Can I deal with problems like these in an email?

The limitations of emails are obvious. There’s more room for misunderstandings, because the recipient can’t see the expression on your face or hear the tone of your voice. As the sender, you can’t see how the message is being received and so don’t get a chance to put things straight.
Face-to-face meetings or Skype calls have a clear advantage here. But it may not always be possible to set up a meeting, especially at short notice. So while an email is not suitable for dealing with a full-blown conflict, it’s often a natural choice if the majority of your contact with the recipient is via email and you want to deal with a smaller problem promptly and with a minimum of fuss.

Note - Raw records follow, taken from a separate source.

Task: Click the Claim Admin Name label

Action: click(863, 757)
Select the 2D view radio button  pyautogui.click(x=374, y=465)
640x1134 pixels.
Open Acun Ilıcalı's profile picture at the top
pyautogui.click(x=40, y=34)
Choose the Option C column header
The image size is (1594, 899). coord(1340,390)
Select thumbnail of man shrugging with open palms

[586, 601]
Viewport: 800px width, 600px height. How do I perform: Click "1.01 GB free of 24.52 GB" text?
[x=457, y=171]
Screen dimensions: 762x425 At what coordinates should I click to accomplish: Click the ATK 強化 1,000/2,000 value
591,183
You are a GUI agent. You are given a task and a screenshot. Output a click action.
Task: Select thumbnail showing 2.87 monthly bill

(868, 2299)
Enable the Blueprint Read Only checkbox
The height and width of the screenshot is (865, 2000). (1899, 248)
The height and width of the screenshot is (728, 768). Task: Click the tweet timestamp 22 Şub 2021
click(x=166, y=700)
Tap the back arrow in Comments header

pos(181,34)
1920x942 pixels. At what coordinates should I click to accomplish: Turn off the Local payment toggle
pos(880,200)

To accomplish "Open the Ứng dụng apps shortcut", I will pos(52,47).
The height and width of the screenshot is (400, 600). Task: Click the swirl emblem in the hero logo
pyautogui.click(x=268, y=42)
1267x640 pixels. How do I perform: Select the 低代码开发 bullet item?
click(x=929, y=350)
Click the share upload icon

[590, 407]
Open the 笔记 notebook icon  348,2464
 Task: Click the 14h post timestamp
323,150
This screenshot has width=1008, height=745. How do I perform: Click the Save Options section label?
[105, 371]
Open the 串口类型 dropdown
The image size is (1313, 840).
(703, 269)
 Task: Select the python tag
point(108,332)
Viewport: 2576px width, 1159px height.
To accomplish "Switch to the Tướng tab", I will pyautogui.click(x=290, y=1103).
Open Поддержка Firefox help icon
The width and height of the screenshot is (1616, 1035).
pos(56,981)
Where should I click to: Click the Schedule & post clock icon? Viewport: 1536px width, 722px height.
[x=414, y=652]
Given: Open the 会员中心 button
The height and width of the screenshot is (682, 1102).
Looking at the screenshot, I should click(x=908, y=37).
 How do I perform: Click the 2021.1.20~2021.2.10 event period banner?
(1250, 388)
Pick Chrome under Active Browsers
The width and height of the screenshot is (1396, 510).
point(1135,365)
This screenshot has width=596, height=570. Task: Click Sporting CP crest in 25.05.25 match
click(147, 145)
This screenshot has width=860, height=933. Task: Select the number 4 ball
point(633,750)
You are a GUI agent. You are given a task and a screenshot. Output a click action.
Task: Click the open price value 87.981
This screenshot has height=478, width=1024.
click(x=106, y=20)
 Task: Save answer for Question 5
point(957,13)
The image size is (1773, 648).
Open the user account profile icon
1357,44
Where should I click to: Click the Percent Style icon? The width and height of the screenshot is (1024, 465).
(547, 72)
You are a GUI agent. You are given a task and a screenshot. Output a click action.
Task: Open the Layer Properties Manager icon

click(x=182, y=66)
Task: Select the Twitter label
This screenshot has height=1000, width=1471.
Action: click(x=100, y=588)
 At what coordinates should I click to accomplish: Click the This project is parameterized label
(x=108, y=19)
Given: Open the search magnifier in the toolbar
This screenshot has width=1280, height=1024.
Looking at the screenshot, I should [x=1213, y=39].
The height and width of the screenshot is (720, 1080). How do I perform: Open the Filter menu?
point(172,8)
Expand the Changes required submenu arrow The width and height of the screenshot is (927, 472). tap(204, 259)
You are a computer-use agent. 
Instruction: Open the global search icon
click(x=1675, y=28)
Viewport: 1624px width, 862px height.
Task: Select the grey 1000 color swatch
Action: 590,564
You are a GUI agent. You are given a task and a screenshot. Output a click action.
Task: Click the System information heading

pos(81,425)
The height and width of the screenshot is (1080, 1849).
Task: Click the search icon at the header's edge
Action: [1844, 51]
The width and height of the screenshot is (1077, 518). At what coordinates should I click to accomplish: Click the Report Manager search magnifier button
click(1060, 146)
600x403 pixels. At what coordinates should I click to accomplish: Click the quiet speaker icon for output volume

And there are actually some advantages in writing a mail. The one I often hear from learners is that emails give them time to collect their thoughts and then use their favourite tools to find the right words. But there are others, too:

  • If you’re someone who finds it hard to make yourself heard in a face-to-face meeting – whether because the others are louder, faster, more eloquent or have stronger language skills – emails allow you to get your message across without interruption and without being tempted to back down.
  • An email can also be useful as a first step. If you decide that it would be good to discuss the matter on the phone or in person, an email sent in advance can prepare the ground.
  • And you also have a written record – which could come in useful later. 


So how do I go about it?

Rather than rushing into things, it’s worth taking the time to think about what you want to achieve and the best way to do it. What would the ideal outcome be, from your point of view? What note do you need to aim for? Would it be useful to start by saying that you understand the recipient’s situation? Do you need to apologize for anything? Would it be best to just ask for reasons in your initial mail? Those are only a few ideas – perhaps none of them fit and the best strategy really is to get straight to the point.  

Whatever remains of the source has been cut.